A run of items
---+---
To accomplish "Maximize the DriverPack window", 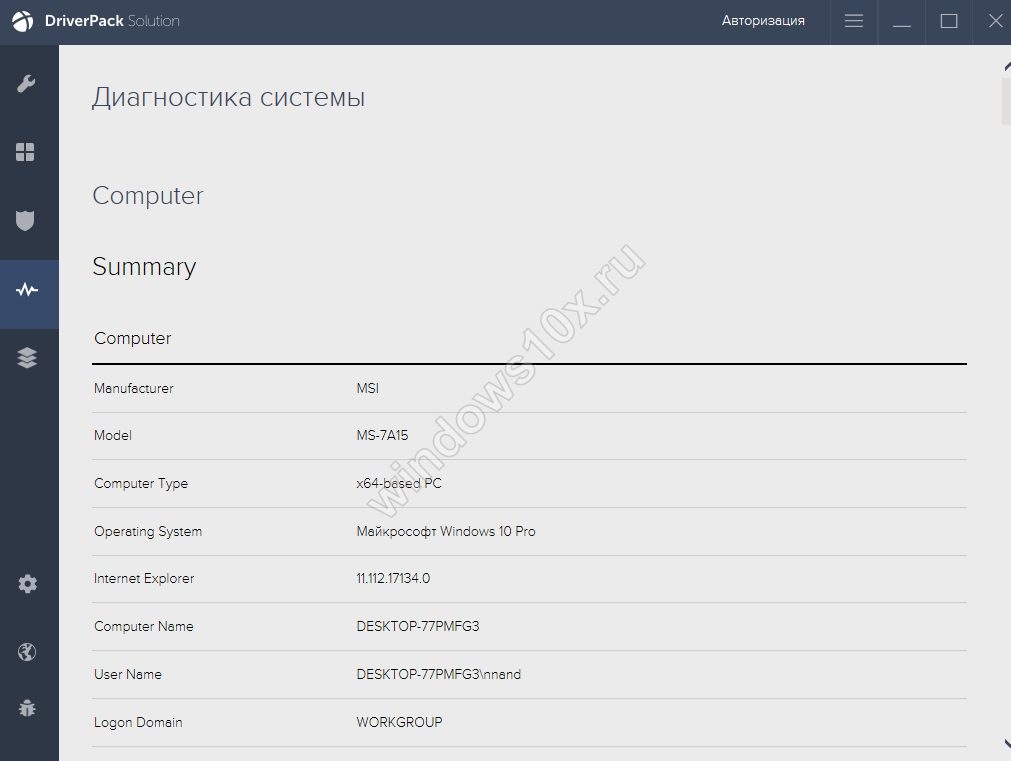I will click(949, 21).
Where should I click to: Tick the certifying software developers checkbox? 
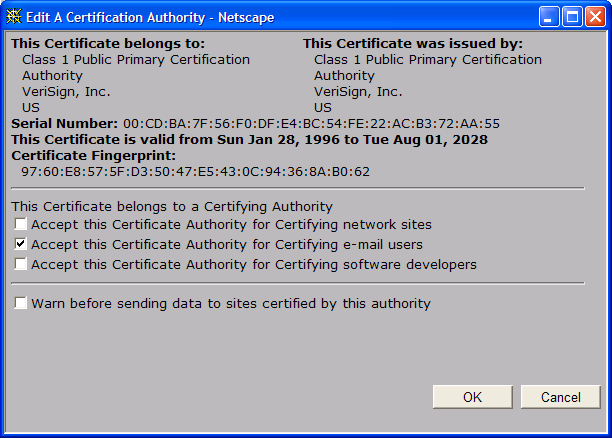tap(21, 265)
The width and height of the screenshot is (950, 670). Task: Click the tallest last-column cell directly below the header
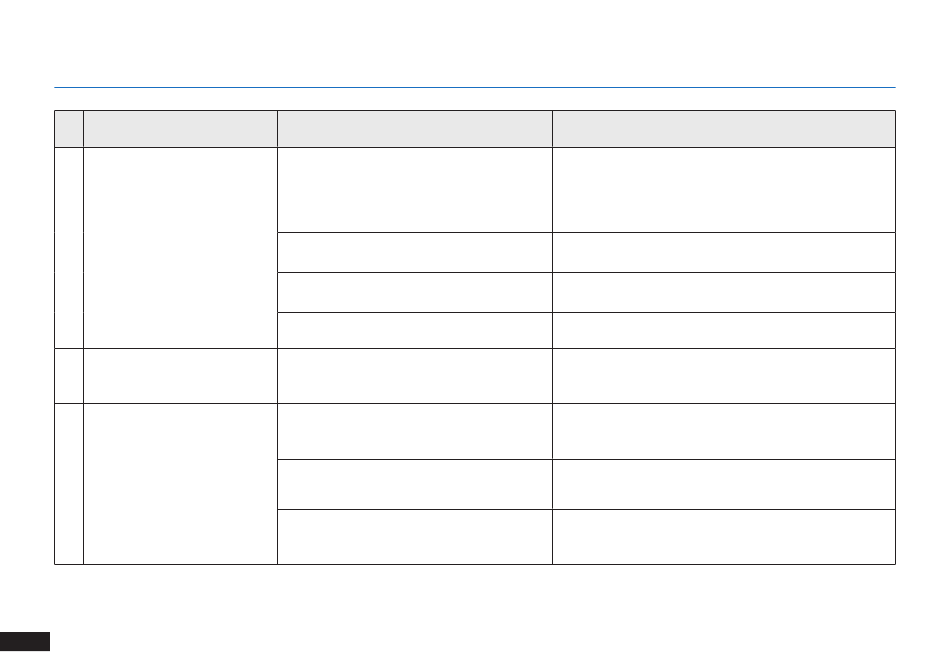coord(724,190)
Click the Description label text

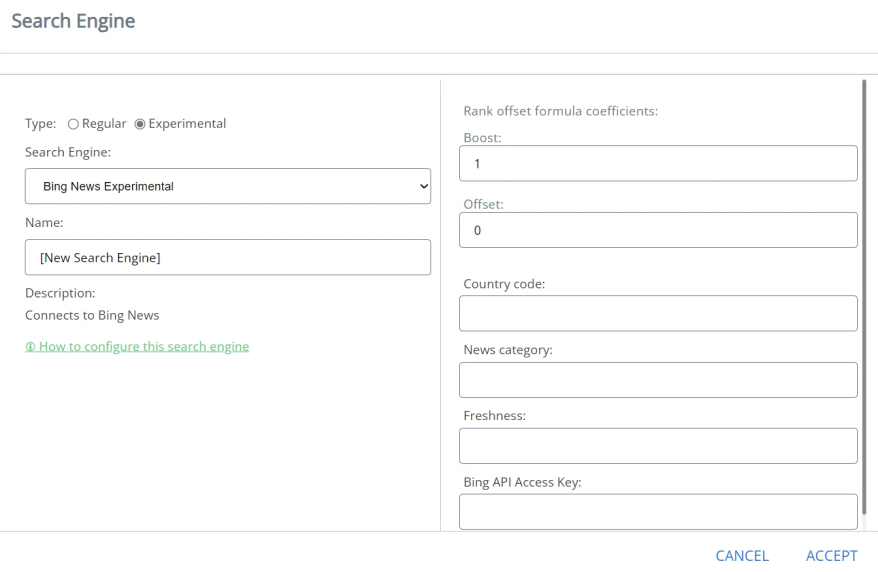(x=60, y=293)
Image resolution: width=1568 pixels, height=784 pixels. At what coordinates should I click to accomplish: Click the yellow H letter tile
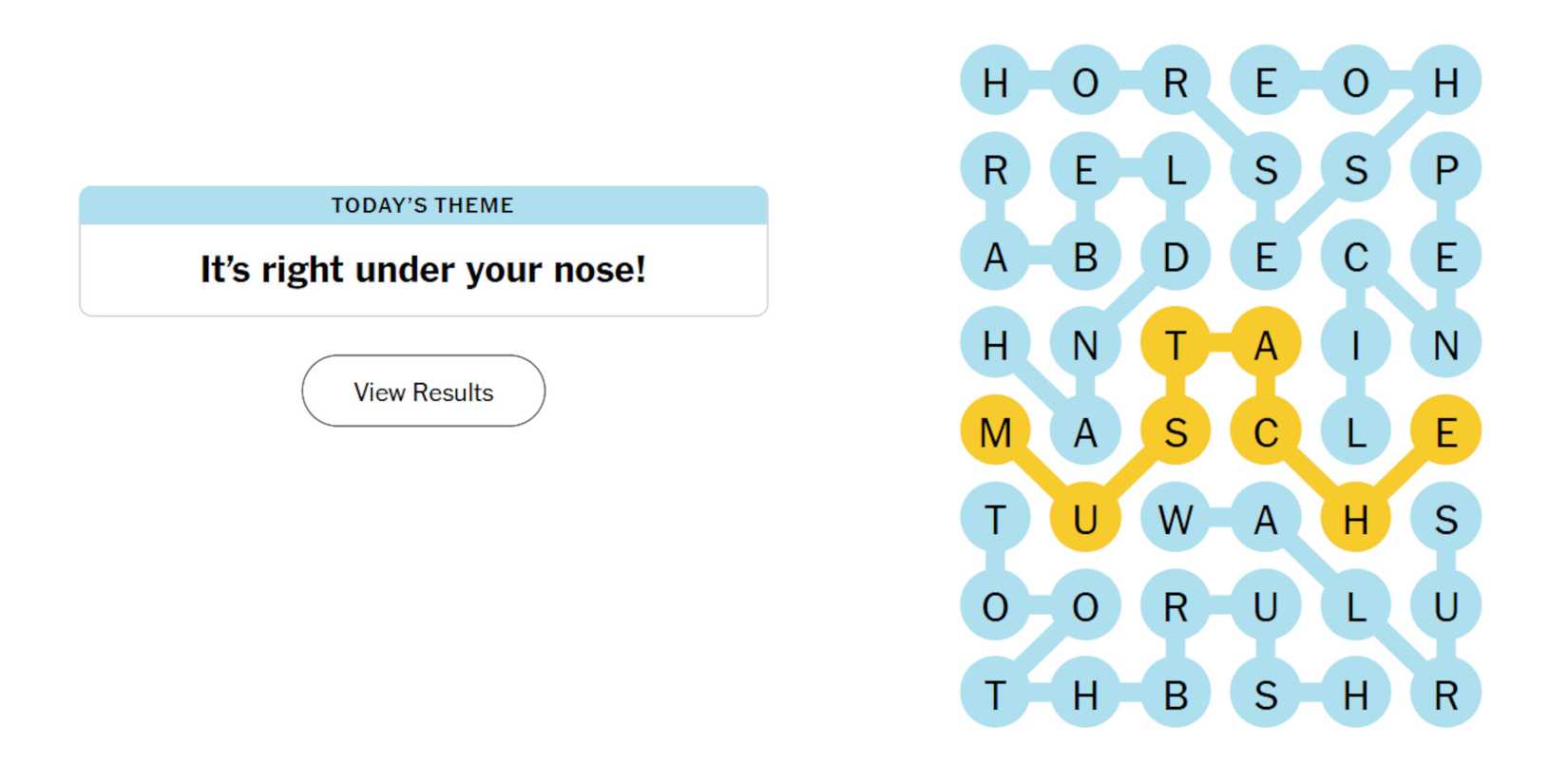pos(1356,520)
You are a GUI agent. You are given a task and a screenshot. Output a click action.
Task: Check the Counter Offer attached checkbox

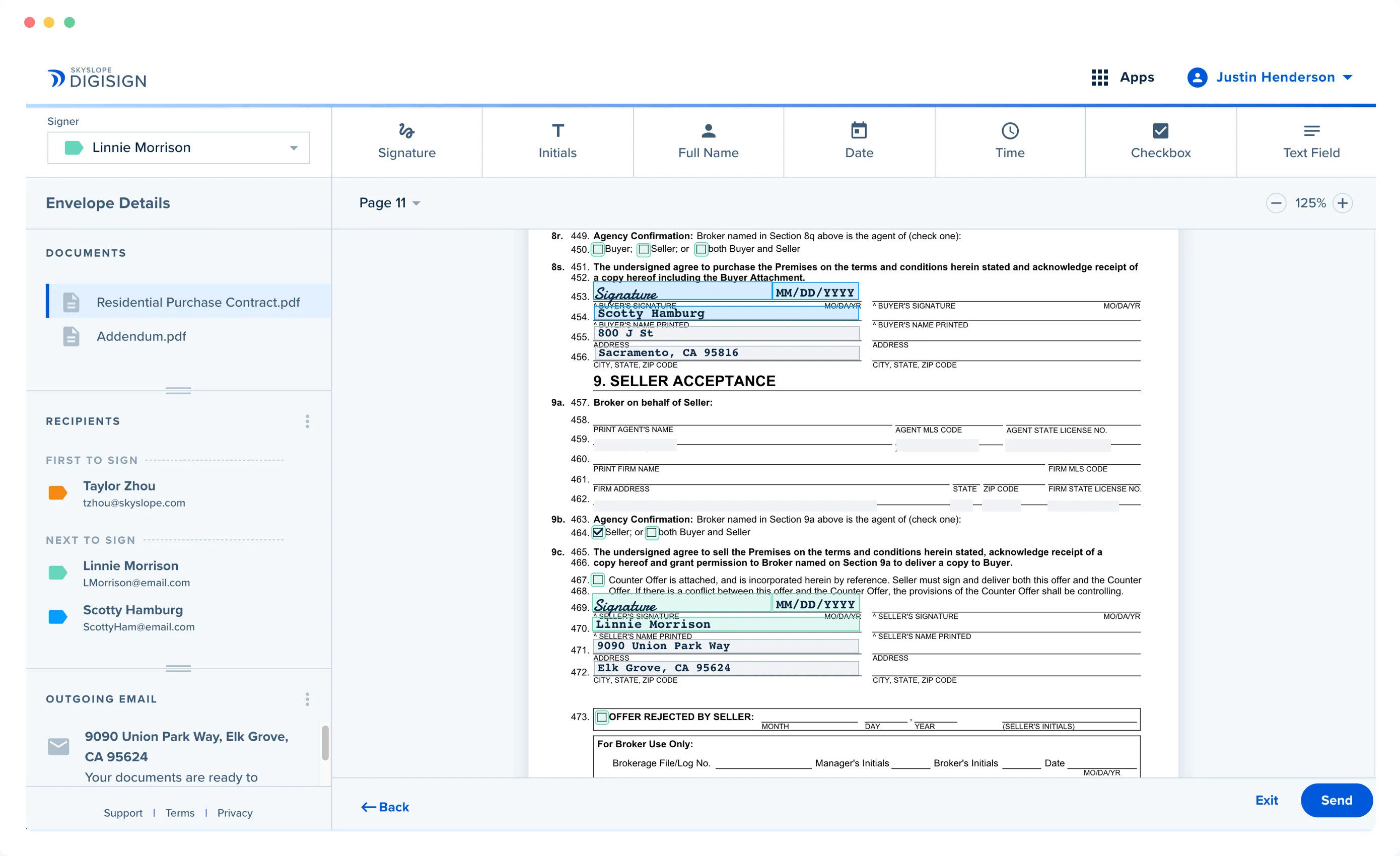598,580
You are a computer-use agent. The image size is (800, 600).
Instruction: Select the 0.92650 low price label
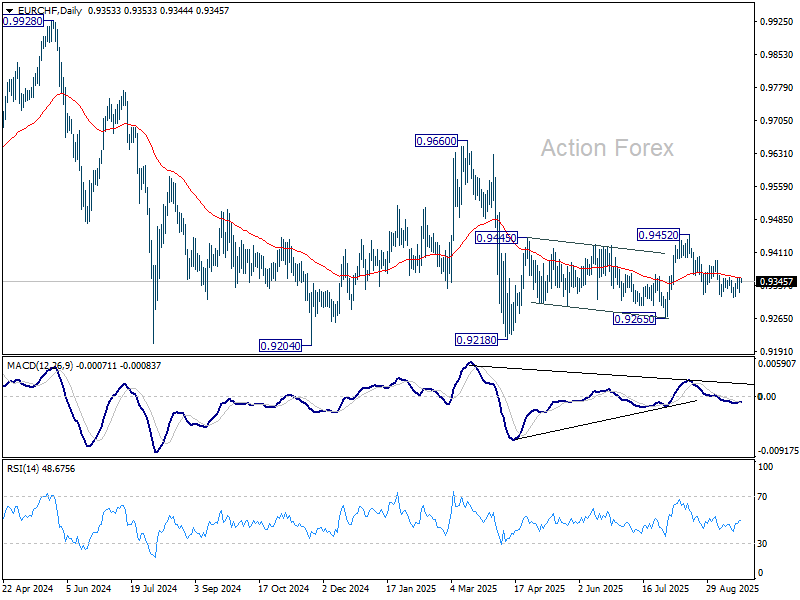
---+---
Starting at the line that contains "Click the Description label text" and ending at the last line of the items above, output each line as a string in a JSON list, one string per line. Skip blank lines and leave the pictures out.

[
  "Click the Description label text",
  "(x=60, y=293)",
  "Image resolution: width=1568 pixels, height=784 pixels. At what coordinates should I click to accomplish: Click the yellow H letter tile",
  "pos(1356,520)",
  "You are a GUI agent. You are given a task and a screenshot. Output a click action.",
  "Task: Check the Counter Offer attached checkbox",
  "598,580",
  "You are a computer-use agent. The image size is (800, 600).",
  "Instruction: Select the 0.92650 low price label"
]